## SELECTED TEXT
§
What if I told you that you could rank on the first page of Google search results for thousands of keywords? My guess is that you’d first ask how much it was going to cost you. The answer is…not that much.
The more material you give Google to index, the better you’ll be able to rank for keywords. But you need to go beyond the 1,890-word blog post thinking. That’s where power pages come in.
What Are Power Pages?
The term “power page” was first coined by Brian Dean of Backlinko. A power page is a page that is strategically designed to rank on page 1 of Google. There are three important aspects that go into a power page:
- Length: Power pages take long-form to the extreme. They should be well above the standard 2,000-word blog post everyone is doing. Think more like 4,000 words or even as high as 10,000-20,000 words, like an “ultimate guide” on one topic.
- Navigation: Power pages should be easy to navigate, with content broken into chapters, a table of contents with anchor links, or just an easy-to-scan layout with headers and plenty of visual assets.
- Audience: Power pages aren’t for your potential customers; they’re for the influencers in your industry. You want those people to link to and share your page, helping to boost your backlinks and reach. Therefore, power pages shouldn’t be written at a 101 or basic level. They should be comprehensive and contain valuable information for an intermediate or expert reader.
§
## EXTRACTED RECORDS
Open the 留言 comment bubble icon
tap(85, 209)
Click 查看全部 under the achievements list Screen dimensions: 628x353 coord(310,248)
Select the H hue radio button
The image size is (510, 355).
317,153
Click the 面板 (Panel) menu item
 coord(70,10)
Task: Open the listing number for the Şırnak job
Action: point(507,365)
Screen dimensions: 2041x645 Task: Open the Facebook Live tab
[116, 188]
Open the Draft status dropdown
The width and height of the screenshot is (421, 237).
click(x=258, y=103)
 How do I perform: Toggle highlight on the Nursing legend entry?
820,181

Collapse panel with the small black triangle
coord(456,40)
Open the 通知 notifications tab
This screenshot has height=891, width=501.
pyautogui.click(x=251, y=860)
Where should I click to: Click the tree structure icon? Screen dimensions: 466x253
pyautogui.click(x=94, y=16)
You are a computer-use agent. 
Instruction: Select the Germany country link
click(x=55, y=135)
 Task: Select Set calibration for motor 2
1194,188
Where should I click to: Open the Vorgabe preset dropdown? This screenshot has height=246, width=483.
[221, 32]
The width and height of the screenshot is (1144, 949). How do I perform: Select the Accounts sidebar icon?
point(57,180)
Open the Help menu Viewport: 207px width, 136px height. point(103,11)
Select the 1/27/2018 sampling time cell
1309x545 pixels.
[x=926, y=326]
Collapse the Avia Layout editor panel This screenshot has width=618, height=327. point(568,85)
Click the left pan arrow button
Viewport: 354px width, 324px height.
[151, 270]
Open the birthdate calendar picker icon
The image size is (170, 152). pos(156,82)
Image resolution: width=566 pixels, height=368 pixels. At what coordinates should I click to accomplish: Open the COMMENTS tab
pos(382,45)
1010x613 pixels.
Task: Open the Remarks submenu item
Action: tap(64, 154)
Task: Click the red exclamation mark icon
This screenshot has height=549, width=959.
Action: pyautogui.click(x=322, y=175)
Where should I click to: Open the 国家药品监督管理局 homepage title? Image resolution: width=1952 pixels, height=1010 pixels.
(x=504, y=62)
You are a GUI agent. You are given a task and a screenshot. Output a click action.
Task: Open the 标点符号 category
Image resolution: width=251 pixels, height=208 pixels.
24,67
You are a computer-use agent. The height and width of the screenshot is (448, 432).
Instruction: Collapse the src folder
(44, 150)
§
## LIST OF TASKS
• a. Answer these from the text on power pages, keeping each answer on its own line marked (i), (ii) or (iii):
(i) Who first coined the term "power page"?
(ii) For whom, rather than potential customers, are power pages meant?
(iii) What kind of links does the table of contents in a power page have?
• b. List every aspect that the text on power pages names as going into a power page.

## SOLUTIONS TO THE TASKS
• a.
(i) Brian Dean of Backlinko
(ii) The influencers in your industry
(iii) Anchor links

• b. Length, Navigation, Audience